| Exercise aim |
From the line that contains "has width=535, height=629." down to the last line of the data below, transcribe every line exactly.
(Record excerpts)
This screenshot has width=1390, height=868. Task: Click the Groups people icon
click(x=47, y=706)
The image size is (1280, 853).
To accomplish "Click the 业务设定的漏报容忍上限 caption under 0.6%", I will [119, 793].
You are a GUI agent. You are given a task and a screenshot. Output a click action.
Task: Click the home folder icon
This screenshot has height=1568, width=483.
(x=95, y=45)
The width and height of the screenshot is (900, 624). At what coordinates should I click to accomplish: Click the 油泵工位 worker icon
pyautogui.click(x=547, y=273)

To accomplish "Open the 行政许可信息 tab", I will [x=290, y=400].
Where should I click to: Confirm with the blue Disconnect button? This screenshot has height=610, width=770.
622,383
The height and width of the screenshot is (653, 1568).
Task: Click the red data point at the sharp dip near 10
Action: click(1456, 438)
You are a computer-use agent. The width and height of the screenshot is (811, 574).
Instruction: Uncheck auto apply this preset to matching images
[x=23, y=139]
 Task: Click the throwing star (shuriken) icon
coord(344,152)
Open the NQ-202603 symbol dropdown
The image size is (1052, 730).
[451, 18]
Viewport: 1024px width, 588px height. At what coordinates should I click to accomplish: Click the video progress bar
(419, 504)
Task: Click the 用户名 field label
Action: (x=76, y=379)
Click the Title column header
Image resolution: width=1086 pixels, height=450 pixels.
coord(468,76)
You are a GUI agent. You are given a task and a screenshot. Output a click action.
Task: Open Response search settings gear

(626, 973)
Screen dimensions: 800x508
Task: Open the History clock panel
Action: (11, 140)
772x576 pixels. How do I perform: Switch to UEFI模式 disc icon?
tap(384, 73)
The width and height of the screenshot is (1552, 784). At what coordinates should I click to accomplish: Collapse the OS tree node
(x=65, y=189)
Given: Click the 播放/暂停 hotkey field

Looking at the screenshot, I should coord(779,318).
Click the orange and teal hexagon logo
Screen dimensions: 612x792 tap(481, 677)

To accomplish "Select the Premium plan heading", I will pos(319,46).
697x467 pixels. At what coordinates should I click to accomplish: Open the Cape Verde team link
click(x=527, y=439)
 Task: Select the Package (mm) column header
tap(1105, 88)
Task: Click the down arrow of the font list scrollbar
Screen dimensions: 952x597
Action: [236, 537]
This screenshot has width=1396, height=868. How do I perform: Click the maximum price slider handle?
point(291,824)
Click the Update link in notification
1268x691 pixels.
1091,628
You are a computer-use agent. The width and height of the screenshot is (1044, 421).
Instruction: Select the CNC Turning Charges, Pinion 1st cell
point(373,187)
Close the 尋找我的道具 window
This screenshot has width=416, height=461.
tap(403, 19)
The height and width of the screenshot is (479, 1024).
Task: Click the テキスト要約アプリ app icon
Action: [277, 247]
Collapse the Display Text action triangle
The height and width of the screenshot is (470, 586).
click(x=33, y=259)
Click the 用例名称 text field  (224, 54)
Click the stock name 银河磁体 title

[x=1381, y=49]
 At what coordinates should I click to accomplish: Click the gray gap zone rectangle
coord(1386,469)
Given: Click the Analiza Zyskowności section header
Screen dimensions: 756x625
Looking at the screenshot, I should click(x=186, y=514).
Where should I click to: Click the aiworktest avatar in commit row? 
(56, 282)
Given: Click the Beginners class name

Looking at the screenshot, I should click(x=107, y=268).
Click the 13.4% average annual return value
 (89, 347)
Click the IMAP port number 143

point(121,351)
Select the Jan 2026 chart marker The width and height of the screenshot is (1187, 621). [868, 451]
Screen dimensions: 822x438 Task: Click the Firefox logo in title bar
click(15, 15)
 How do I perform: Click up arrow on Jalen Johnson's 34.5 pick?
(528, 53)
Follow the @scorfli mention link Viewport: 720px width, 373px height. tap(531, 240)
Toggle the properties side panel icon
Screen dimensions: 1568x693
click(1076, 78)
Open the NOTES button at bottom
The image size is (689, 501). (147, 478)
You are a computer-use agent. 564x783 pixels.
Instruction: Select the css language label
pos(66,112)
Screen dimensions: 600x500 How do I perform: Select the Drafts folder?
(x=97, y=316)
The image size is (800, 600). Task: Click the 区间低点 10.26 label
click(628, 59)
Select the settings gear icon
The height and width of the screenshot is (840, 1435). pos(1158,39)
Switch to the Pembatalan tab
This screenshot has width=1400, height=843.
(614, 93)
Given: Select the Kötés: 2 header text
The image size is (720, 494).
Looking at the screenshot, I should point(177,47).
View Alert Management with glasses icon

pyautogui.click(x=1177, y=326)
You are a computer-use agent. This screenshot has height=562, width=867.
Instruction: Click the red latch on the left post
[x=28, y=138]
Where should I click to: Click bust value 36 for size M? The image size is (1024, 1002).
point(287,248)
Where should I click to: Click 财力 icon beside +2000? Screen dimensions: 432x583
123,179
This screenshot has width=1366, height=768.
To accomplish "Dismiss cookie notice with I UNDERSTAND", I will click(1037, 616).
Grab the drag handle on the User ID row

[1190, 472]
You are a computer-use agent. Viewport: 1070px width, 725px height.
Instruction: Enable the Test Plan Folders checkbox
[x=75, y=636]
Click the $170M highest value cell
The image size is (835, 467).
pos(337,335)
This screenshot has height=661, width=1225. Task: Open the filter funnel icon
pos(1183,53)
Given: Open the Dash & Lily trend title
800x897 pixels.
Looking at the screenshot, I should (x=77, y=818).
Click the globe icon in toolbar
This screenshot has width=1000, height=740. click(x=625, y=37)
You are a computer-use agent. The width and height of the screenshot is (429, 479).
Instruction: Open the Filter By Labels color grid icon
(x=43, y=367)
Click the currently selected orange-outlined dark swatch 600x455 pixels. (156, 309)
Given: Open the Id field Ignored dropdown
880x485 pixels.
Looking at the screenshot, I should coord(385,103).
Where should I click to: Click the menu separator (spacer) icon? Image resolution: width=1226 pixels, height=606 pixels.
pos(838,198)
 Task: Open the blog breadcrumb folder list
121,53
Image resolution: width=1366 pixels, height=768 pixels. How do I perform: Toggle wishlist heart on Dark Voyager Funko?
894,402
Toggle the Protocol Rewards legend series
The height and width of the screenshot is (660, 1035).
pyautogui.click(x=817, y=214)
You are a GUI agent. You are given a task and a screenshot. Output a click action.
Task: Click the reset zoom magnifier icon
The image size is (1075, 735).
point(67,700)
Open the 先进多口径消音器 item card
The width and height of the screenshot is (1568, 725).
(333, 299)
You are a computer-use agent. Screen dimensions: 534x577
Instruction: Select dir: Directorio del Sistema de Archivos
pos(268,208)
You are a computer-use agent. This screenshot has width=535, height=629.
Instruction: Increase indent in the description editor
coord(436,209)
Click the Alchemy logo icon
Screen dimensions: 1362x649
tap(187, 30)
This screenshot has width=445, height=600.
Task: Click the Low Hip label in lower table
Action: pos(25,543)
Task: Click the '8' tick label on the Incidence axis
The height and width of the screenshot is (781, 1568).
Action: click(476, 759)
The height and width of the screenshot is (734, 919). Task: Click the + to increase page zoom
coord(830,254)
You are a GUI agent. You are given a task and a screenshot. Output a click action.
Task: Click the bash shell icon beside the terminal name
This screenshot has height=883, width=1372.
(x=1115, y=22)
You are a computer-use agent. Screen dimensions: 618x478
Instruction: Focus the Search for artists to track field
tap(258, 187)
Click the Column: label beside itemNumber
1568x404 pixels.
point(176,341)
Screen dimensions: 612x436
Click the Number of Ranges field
(End Record excerpts)
| Response to this exercise |
You are a computer-use agent. This screenshot has width=535, height=629.
Instruction: Increase indent in the description editor
coord(436,209)
Click the Alchemy logo icon
Screen dimensions: 1362x649
tap(187, 30)
This screenshot has width=445, height=600.
Task: Click the Low Hip label in lower table
Action: pos(25,543)
Task: Click the '8' tick label on the Incidence axis
The height and width of the screenshot is (781, 1568).
Action: click(476, 759)
The height and width of the screenshot is (734, 919). Task: Click the + to increase page zoom
coord(830,254)
You are a GUI agent. You are given a task and a screenshot. Output a click action.
Task: Click the bash shell icon beside the terminal name
This screenshot has height=883, width=1372.
(x=1115, y=22)
You are a computer-use agent. Screen dimensions: 618x478
Instruction: Focus the Search for artists to track field
tap(258, 187)
Click the Column: label beside itemNumber
1568x404 pixels.
point(176,341)
Screen dimensions: 612x436
Click the Number of Ranges field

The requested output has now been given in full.